Work task:
Please transcribe every record below exactly as written.

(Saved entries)
"""

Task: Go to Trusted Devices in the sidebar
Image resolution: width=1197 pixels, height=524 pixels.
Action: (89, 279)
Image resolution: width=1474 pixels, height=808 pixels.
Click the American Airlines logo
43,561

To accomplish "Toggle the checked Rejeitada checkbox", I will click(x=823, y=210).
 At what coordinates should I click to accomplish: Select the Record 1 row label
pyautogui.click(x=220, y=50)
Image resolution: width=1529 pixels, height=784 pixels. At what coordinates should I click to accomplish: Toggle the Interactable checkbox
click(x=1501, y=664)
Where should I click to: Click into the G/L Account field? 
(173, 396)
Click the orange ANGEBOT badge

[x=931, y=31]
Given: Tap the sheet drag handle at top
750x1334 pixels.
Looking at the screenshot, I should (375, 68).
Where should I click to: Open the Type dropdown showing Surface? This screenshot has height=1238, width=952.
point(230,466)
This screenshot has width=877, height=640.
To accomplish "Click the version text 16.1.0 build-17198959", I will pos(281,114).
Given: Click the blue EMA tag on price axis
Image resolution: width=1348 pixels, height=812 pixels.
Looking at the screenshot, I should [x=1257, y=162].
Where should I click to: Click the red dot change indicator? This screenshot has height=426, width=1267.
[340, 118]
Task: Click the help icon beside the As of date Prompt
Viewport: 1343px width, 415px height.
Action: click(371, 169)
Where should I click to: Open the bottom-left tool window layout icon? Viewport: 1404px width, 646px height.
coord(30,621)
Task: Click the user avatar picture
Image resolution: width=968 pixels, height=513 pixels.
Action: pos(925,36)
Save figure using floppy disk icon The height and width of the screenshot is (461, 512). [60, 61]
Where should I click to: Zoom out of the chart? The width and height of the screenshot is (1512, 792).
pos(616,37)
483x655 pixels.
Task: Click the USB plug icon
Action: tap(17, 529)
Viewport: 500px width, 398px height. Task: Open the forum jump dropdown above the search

"""

Answer for the task:
Task: Go to Trusted Devices in the sidebar
Image resolution: width=1197 pixels, height=524 pixels.
Action: (89, 279)
Image resolution: width=1474 pixels, height=808 pixels.
Click the American Airlines logo
43,561

To accomplish "Toggle the checked Rejeitada checkbox", I will click(x=823, y=210).
 At what coordinates should I click to accomplish: Select the Record 1 row label
pyautogui.click(x=220, y=50)
Image resolution: width=1529 pixels, height=784 pixels. At what coordinates should I click to accomplish: Toggle the Interactable checkbox
click(x=1501, y=664)
Where should I click to: Click into the G/L Account field? 
(173, 396)
Click the orange ANGEBOT badge

[x=931, y=31]
Given: Tap the sheet drag handle at top
750x1334 pixels.
Looking at the screenshot, I should (375, 68).
Where should I click to: Open the Type dropdown showing Surface? This screenshot has height=1238, width=952.
point(230,466)
This screenshot has width=877, height=640.
To accomplish "Click the version text 16.1.0 build-17198959", I will pos(281,114).
Given: Click the blue EMA tag on price axis
Image resolution: width=1348 pixels, height=812 pixels.
Looking at the screenshot, I should [x=1257, y=162].
Where should I click to: Click the red dot change indicator? This screenshot has height=426, width=1267.
[340, 118]
Task: Click the help icon beside the As of date Prompt
Viewport: 1343px width, 415px height.
Action: click(371, 169)
Where should I click to: Open the bottom-left tool window layout icon? Viewport: 1404px width, 646px height.
coord(30,621)
Task: Click the user avatar picture
Image resolution: width=968 pixels, height=513 pixels.
Action: pos(925,36)
Save figure using floppy disk icon The height and width of the screenshot is (461, 512). [60, 61]
Where should I click to: Zoom out of the chart? The width and height of the screenshot is (1512, 792).
pos(616,37)
483x655 pixels.
Task: Click the USB plug icon
Action: tap(17, 529)
Viewport: 500px width, 398px height. Task: Open the forum jump dropdown above the search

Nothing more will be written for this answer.